Gilean also hunted or trapped small game occasionally and kept a rifle for protection, but she mostly coexisted peacefully with the wildlife around her. She even wrote fondly of a resident cougar she nicknamed “Grandpa Cougar,” who shared the territory near her cabin—a sign of the deep respect she developed for animals and the land.

Solitude in a place like this required creativity and determination. Like Jimmy McQuatt, Gilean didn’t want to become a spectacle or to be interrupted by curious visitors.

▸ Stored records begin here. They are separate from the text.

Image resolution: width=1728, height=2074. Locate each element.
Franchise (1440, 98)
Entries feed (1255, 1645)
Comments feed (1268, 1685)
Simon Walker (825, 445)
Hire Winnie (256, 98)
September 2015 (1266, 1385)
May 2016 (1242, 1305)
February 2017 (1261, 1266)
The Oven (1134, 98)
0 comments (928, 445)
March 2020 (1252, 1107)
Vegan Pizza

To discourage drop-ins, she rigged up a hand-operated pulley cable car across the Teal River. This simple aerial tramway allowed her to cross the river by pulling herself in a suspended basket or platform. It also meant that anyone hoping to visit would have a hard time getting in, unless she invited them and sent the cable car across.

And she rarely did. Few people were ever welcomed to stay at her “camp.” Gilean fiercely guarded the quiet and tranquillity of her sanctuary.

The result was a life of near-complete isolation, broken only by occasional visits from a few trusted friends. Surrounded by forest and river, Gilean found a daily rhythm that brought her contentment.

Years later, a summary of her work noted that River for My Sidewalk, her first memoir, “describes the author’s way of life in the wilderness of British Columbia, the beauty of the natural world around [her], and the joys of solitude.”

Like Wendell Beckwith, she also developed a scientific interest in her surroundings. In the early 1940s, she began closely observing wildflowers, trees, and animals near her cabin and tracking their behaviours and seasonal patterns. Over time, she folded those observations into her writing, blending natural history with lyrical reflection.

In many ways, her solitude turned her into both a writer and an amateur naturalist. She was living “off the grid” long before that phrase existed. And she was thinking like an environmentalist before the term had become mainstream. Gilean believed in respecting the land and minimizing her impact. Principles that would later echo through the broader environmental movement.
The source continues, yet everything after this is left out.